Territorial applicability

The territorial applicability of the GDPR is outlined in Article 3 and is conditional on three criteria:

  1. the location of the controller/processor
  2. the offering of services to individuals in the EU/EEA (through targeting them)
  3. the monitoring of the behavior of data subjects in the EU.

Human Resources (HR) data also includes personal data (i.e name, email address, physical address, bank account, …) and hence the processing of these data falls under the scope of the GDPR. 

According to GDPR Art. 3.1

This Regulation applies to the processing of personal data in the context of the activities of an establishment of a controller or a processor in the Union, regardless of whether the processing takes place in the Union or not.
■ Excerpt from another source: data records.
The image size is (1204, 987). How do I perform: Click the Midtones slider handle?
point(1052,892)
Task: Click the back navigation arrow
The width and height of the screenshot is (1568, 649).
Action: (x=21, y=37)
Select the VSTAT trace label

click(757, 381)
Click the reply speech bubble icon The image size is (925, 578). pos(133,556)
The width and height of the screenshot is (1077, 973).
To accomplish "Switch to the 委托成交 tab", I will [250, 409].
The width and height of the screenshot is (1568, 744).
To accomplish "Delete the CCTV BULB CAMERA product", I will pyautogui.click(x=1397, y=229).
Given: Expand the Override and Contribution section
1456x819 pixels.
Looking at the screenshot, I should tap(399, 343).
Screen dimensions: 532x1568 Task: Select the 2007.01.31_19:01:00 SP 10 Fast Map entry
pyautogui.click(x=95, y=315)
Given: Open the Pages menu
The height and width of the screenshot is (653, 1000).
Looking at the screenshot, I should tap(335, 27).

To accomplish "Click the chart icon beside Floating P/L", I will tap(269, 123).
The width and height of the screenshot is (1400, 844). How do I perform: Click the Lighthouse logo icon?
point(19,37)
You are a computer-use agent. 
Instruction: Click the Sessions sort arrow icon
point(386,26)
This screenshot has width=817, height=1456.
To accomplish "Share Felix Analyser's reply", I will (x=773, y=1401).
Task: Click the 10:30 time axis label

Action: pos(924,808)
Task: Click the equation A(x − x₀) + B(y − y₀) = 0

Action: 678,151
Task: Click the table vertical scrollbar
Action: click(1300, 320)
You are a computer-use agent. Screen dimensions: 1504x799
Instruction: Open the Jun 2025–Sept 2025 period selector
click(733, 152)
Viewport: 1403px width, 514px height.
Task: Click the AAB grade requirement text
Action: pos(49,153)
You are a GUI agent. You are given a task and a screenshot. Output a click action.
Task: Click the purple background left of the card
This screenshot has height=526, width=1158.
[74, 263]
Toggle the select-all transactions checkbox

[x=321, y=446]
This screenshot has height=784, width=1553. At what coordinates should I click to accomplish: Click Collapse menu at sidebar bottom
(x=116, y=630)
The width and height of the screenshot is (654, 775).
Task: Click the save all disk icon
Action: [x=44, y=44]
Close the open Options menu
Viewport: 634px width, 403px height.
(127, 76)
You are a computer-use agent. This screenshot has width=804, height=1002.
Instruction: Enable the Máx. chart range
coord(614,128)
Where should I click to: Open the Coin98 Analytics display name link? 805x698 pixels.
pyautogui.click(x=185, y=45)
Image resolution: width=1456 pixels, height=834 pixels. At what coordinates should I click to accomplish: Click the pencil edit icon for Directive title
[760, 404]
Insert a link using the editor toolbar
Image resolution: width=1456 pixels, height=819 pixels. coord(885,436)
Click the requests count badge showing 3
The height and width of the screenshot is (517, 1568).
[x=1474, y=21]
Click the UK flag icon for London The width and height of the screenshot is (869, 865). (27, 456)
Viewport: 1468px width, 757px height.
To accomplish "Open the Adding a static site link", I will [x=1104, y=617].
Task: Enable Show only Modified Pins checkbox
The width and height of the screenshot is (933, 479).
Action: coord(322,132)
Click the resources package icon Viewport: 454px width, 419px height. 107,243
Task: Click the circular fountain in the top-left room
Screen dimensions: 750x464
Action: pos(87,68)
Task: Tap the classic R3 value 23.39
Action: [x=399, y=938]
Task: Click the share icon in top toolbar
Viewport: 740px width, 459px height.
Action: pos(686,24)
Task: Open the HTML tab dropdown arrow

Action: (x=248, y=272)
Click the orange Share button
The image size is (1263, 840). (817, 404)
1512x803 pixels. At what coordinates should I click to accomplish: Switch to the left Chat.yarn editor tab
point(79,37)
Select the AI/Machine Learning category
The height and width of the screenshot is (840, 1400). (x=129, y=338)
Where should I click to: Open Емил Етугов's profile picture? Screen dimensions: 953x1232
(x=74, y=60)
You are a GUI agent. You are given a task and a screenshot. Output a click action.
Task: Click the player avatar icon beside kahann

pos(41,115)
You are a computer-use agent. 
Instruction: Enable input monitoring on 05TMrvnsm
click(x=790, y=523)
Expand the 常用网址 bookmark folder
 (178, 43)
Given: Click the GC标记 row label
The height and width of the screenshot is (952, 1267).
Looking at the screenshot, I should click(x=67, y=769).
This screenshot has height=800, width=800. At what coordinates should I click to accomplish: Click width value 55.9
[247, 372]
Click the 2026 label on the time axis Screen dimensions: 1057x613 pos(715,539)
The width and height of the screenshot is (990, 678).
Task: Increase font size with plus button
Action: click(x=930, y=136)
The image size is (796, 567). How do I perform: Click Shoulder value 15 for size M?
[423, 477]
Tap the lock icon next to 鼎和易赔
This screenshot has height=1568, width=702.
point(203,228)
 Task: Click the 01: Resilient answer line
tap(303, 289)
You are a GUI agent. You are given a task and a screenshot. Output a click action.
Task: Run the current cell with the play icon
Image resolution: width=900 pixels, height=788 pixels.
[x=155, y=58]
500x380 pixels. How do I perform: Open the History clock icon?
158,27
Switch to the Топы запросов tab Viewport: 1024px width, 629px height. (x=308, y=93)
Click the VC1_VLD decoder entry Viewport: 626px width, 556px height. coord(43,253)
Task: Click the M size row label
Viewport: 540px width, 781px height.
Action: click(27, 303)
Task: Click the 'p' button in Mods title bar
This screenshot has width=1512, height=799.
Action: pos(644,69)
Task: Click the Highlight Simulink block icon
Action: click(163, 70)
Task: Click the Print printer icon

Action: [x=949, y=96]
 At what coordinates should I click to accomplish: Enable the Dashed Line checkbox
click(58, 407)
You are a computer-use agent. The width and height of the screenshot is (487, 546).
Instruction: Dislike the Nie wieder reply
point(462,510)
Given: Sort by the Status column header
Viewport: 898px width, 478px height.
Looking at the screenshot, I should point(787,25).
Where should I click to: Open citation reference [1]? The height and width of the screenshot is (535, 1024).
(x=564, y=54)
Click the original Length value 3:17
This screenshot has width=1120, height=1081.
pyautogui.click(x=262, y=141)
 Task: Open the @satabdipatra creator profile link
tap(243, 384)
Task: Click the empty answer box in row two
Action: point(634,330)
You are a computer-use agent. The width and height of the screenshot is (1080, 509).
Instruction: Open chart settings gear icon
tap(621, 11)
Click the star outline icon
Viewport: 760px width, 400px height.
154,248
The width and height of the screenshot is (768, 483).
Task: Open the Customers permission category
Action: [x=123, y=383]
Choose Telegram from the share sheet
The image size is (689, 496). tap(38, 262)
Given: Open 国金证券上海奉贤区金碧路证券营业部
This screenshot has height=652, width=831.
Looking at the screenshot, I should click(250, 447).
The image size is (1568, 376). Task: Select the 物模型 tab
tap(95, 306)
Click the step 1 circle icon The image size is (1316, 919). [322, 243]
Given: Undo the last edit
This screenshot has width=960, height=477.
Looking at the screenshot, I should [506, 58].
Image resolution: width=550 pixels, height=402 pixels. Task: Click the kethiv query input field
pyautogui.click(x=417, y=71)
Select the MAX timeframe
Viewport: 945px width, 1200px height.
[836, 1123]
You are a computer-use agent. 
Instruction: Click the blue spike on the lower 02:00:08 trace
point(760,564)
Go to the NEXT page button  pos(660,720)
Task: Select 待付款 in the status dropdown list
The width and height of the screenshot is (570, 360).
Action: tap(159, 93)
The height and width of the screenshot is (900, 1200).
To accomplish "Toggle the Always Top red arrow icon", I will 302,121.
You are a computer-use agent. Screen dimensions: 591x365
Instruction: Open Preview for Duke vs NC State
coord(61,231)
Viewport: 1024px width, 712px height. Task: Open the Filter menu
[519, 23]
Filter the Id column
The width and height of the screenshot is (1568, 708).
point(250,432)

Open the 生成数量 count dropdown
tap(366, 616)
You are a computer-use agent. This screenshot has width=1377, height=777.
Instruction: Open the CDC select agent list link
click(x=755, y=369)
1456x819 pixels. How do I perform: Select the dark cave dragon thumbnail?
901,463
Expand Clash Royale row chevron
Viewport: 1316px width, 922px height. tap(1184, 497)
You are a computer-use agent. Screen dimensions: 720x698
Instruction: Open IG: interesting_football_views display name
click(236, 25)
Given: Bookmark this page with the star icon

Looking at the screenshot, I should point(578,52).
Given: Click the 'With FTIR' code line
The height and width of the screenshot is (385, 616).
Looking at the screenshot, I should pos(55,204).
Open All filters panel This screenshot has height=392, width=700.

When a company is located in the EU/EEA and its employees or contractors are also located in the EU/EEA, Art.3.1 of the GDPR applies. Therefore, any handling of employees personal data should be performed in a GDPR compliant manner. This can range from setting the legal bases for the processing to adhering to the data protection principles (GDPR Art. 5) and ensuring the exerceseability of the employees rights (Articles 15-21 GDPR). 

The situation becomes less clear when the company is located outside of the EU/EEA but has employees located in the EU/EEA. GDPR Art. 3.2 regulates the extraterritorial effect of the GDPR and foresees that when a company is not established in the EU, it will fall under the GDPR only if:

  1. it offers services to data subjects based in the EU/EEA (through targeting them and not incidentally)
  2. it monitors EU-based data subjects behavior.

The EDPB has stressed in its 03/2018 Guidelines on the territorial scope of the GDPR that employment doesn’t constitute an offering of service. Indicatively, one can read from its example of a US company processing personal data of its employees while they were on a trip in the EU for human resources purposes:

“In this situation, while the processing activity is specifically connected to persons on the territory of the Union (i.e. employees who are temporarily in France, Belgium and the Netherlands) it does not relate to an offer of a service to those individuals, but rather is part of the processing necessary for the employer to fulfil its contractual obligation and human resources duties related to the individual’s employment. The processing activity does not relate to an offer of service and is therefore not subject to the provision of the GDPR as per Article 3(2)a.”

It is possible however that an employer monitors its employees. This could include, among others, 

  1. Application usage monitoring, 
  2. CCTV monitoring, 
  3. email monitoring and, 
  4. geolocation through company-issued equipment. 

In this case, any personal data of employees located in the EU, collected through this monitoring activity, will fall under the GDPR even if the employer (controller) is located outside of the EU/EEA and has no subsidiary in the EU/EEA, under the GDPR Art. 3.2. 

Concluding applicability of the GDPR for HR data for non EU companies

We can therefore conclude that if the company doesn’t monitor its employees based in the EU/EEA, then any processing of their personal data for HR related purposes (issuing of payroll, insurance, drafting of their employment contracts) will not fall under the scope of the GDPR. This seems also to be in line with the EDPB 3/2018 Guidelines on the extraterritorial effect of the GDPR.

If the company is located outside the EU/EEA and has no EU/EEA based employees or contractors then any employee personal data processing even through monitoring would fall outside the scope of the GDPR.